## [DIRECTION]
Put the rows below into a JSON list of strings, with one string for each line. Skip blank lines and leave the pictures out.

[Text and element pointing records]
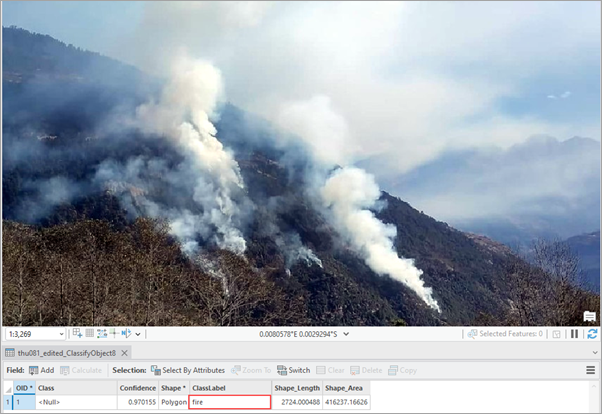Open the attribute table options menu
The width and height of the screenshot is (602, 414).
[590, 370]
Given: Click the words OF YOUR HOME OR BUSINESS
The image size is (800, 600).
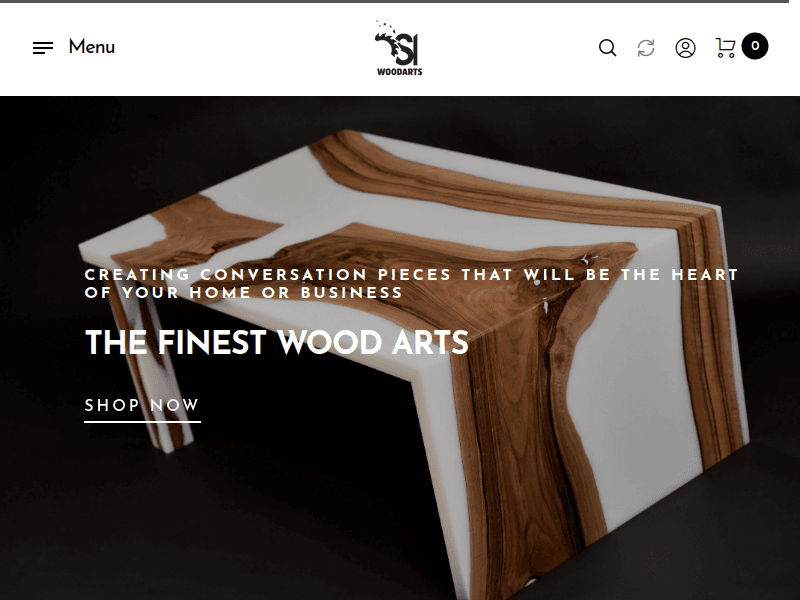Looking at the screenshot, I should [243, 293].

## [THE OUTPUT]
[
  "Open the attribute table options menu",
  "The width and height of the screenshot is (602, 414).",
  "[590, 370]",
  "Given: Click the words OF YOUR HOME OR BUSINESS",
  "The image size is (800, 600).",
  "Looking at the screenshot, I should [243, 293]."
]